The office of prosecutor is created in the Indiana Constitution by Article VII, Section 16, and it is well established that such a prosecutor is a state and not a county official. See Mendenhall v. City of Indianapolis, 717 N.E. 2d 1218, 1225-26 (Ind.App. 1999). Additionally, District Courts in Indiana have found that the office of the prosecutor is created by the Indiana Constitution and is therefore considered an agency of the State of Indiana. See Marvel v. Cooley, 2008 WL 5156635, *5 (N.D.Ind. Dec. 8, 2008); Range v. Brubaker, 2008 WL 1818494, *2-3 (N.D.Ind. Apr. 21, 2008); Higdon v. Myers, 2005 WL 1459511, *2 (N.D.Ind. June 20, 2005).
Lastly, the Court of Appeals of the Seventh Circuit, in an unpublished decision, has ruled that under Indiana law, prosecutors are state officials when prosecuting criminal cases.See, Srivastava v. Newman, 12 Fed. Appx. 369 (7th Cir. 2001) ("The office of prosecutor is a creation of the Indiana Constitution and state statutes govern the prosecutor's duties and powers. For example, a prosecutor in Indiana is responsible for prosecuting virtually all criminal prosecutions on behalf of the state. More specifically, the state determines the prosecutor's salary and provides legal representation to a prosecutor sued in a civil action arising out of the prosecutor's performance of official duties, as well as indemnification against any resulting judgments.").

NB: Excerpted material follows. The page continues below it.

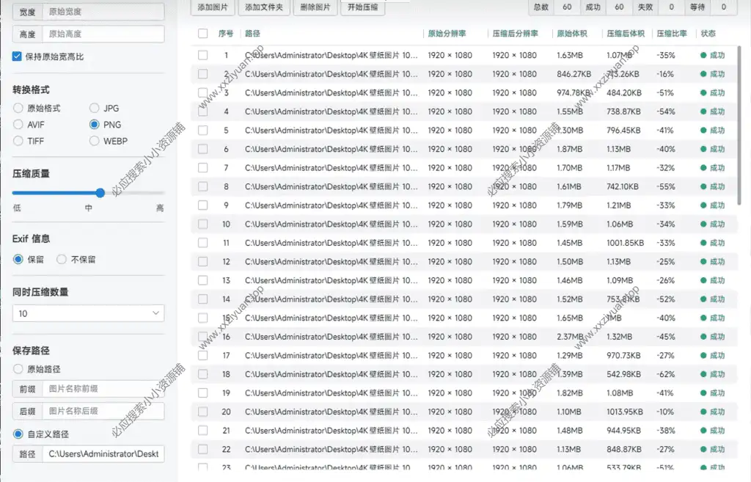Click the 压缩质量 slider handle
Viewport: 751px width, 482px height.
point(100,193)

Thus, Dvorak and Hardtke are Indiana state officials and, as such, they are entitled to Eleventh Amendment immunity from suits brought against them in their official capacity. Accordingly, the Motion to Dismiss is GRANTED as to defendants Dvorak and Hardtke on count 2 of plaintiff's complaint.

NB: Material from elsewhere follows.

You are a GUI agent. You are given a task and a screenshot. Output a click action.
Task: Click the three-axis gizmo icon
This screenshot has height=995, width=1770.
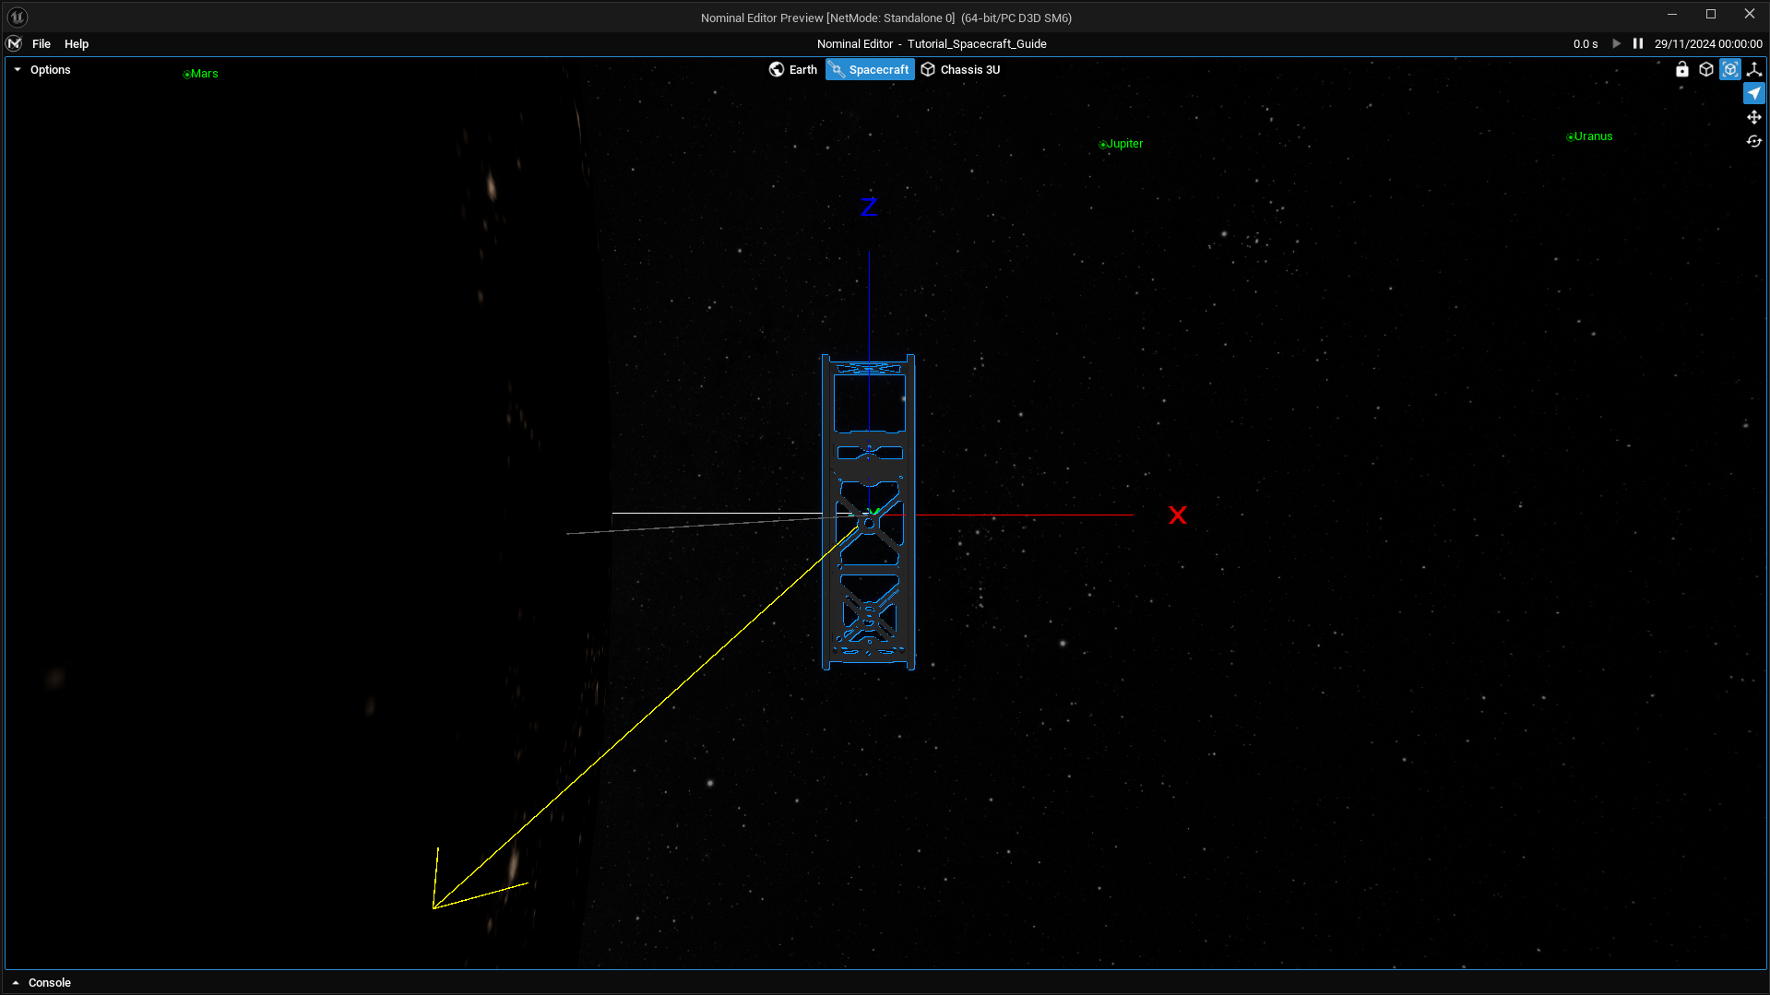point(1753,69)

Though plaintiff has cited caselaw contrary to the Seventh Circuit's decision in Srivastava, Hernandez v. O'Malley, 98 F.3d 293, 297 (7th Cir. 1996); Houston v. Partee, 978 F.2d 362 (7th Cir. 1992), those cases both arise out of Illinois rather than Indiana and thus have no bearing upon the issue before this court.

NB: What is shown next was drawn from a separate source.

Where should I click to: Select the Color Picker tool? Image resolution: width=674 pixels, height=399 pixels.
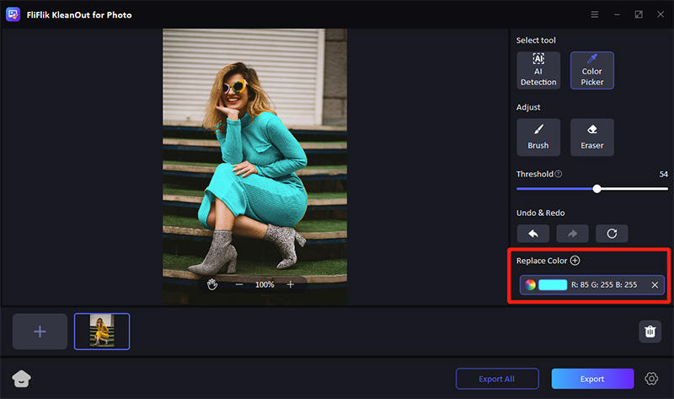point(591,71)
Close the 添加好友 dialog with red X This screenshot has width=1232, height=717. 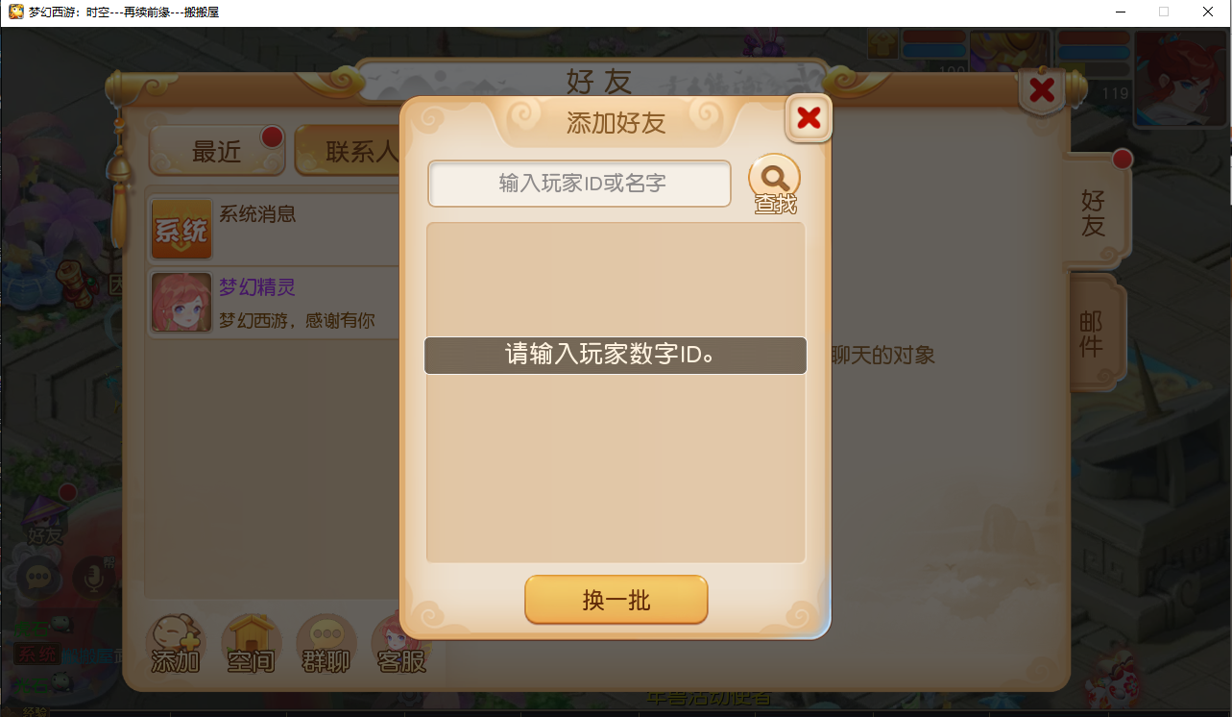pyautogui.click(x=809, y=118)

c. Counts 1-3 against St. Joseph County
To the extent that the plaintiff seeks to impose liability on the County for the alleged unconstitutional acts of Dvorak and Hardtke, their claim must fail. Not only has the United States Supreme Court in Monell v. Department of Social Services, 436 U.S. 658 (1978), expressly rejected municipal liability based on respondeat superior, but as discussed supra, Dvorak and Hardtke are state rather than municipal officers. Indeed, the Indiana Court of Appeals has ruled that a county cannot be held liable in a § 1983 action for the prosecutor's actions in prosecuting a civil forfeiture. See Mendenhall v. City of Indianapolis, 717 N.E. 2d 1218, 1225-26 (Ind.App. 1999). Similarly, St. Joseph County cannot be held liable for Dvorak and Hardtke's decision to prosecute plaintiff. As a result, the Motion to Dismiss is GRANTED as to defendant St. Joseph County on counts 1-3 of plaintiff's complaint.
Conclusion
Because plaintiff's complaint has failed to state a claim upon which relief can be granted as to defendants Dvorak, Hardtke, and St. Joseph County, defendants' Motion to Dismiss is GRANTED. With regard to the defendants dismissed herein, each party must bear its own costs. The Clerk shall enter judgment accordingly.